There was a fight at the end of the hallway. Our civies, one dark and one blond, had caught up with the bad guy. They seemed to be winning. They had him on the ground, though the dark-haired civie was on the ground, too. I cleared the door, gun in a two-handed grip, with Zerbrowski right behind me. He yelled, “Police, everybody freeze!”

The civilians hesitated in the fight, because they were upstanding citizens. Upstanding citizens tend to listen to the cops. It wasn’t much of a hesitation, they just stopped fighting as hard, and they glanced at us. That was it, then they turned right back to the bad guy, but he was a bad guy, and he hadn’t looked at us, or hesitated in the fight. After all, he had nothing to lose. I already had a warrant that let us kill his ass.

The two vampires had him down, but when they hesitated, one of them must have loosened their grip, just a fraction. I saw something silver glint in the bad guy’s hand. I yelled, “Knife!” but it was too late. The blade hit the dark one in the chest. Something about that blow seemed to stagger the blond, because he went to his knees beside his friend. Maybe he thought we had the bad guy covered. He knelt and reached for his fallen friend, and if the bad guy had done the usual and stood up and run through the door, we’d have had clean shots at him. But he didn’t, he pushed the door wide with his hand, and half-crawled, half-rolled through the door. The two civilians were blocking our shots completely.

I yelled, “Fuck!” and started to run.

67

WE CLEARED THE far door, me going low, Zerbrowski high. Marconi and Smith a weight at our backs waiting for a clear angle. We were in the parish hall, and in the middle of all those long tables was the vampire. He was using his leather jacket to shield his face from the white-hot glow of the two uniforms’ crosses. They had their guns in one hand, and the crosses in the other, almost like you’d hold flashlights, so that they were able to maintain a two-handed grip and still show the crosses. Training will tell.

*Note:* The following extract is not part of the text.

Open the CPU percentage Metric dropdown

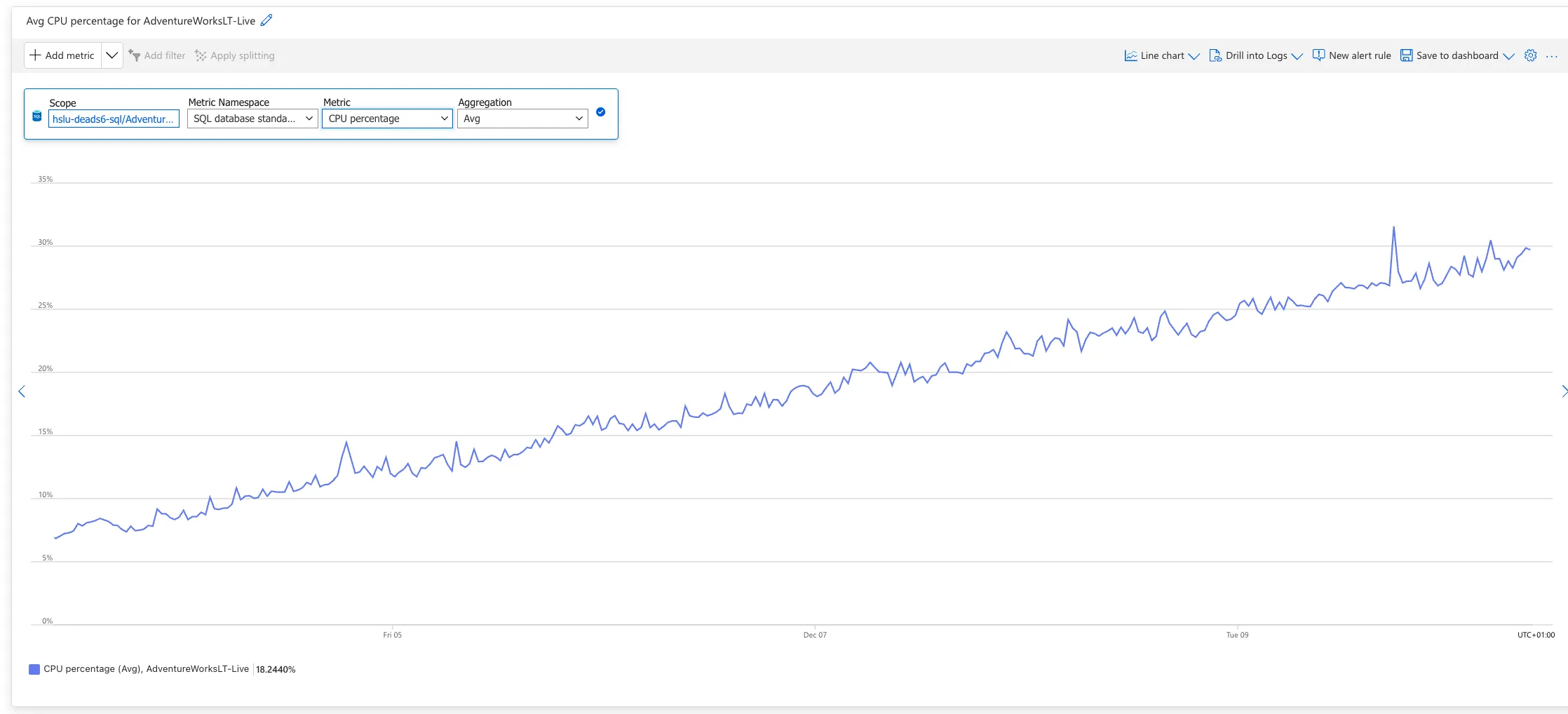[387, 119]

I yelled, “He’s got a knife!”

I saw one of the men’s eyes flick to me, but only for a second. “We’ll cover him, you pat him down.”

“Don’t be a wussy, Roarke,” Smith said, from behind me.

“Call me a wussy when you’re standing this close to him.”

I kept my gun on the vampire and walked slowly toward him. I talked while I moved, “Slowly, drop the knife.”

The vampire didn’t move, except to cower behind his jacket.

I stopped moving and looked down the barrel of my gun at him. I felt myself going quiet inside, slipping away inside my head to that distant strangely peaceful place I went when I killed, and had time to rev up for it. “I’ll ask one more time, Jonah. Drop the knife, or I put a bullet in you. I won’t . . . ask . . . again.” All the air slid out of me, and my body went as still and peaceful as my head. I didn’t hear that white noise tonight, that static, it was just quiet. The world had narrowed down to the crouching figure and nothing else. I wasn’t really aware of the police, Zerbrowski behind me, even the glow of the crosses had pulled back, so that my vision was sharpened down to the man I was about to shoot.

Something dropped from that dark figure, something silver that glinted in the white glow, but it didn’t really register. I didn’t think knife. I had passed the point of no return. I was committed.

Zerbrowski’s voice brought me back. “Knife, Anita, he dropped the knife.” His voice was gentle, as if he understood that I was on the edge. The edge where a sharp voice might have pressed that trigger for me.

My breath came back in a sharp hiss of air. I pointed the gun at the ceiling, because I had to stop pointing it at the man. I had to point it elsewhere, or I was going to shoot him. Legally, I could have done it, but we needed him to talk to us. The dead, the true dead, aren’t a chatty bunch.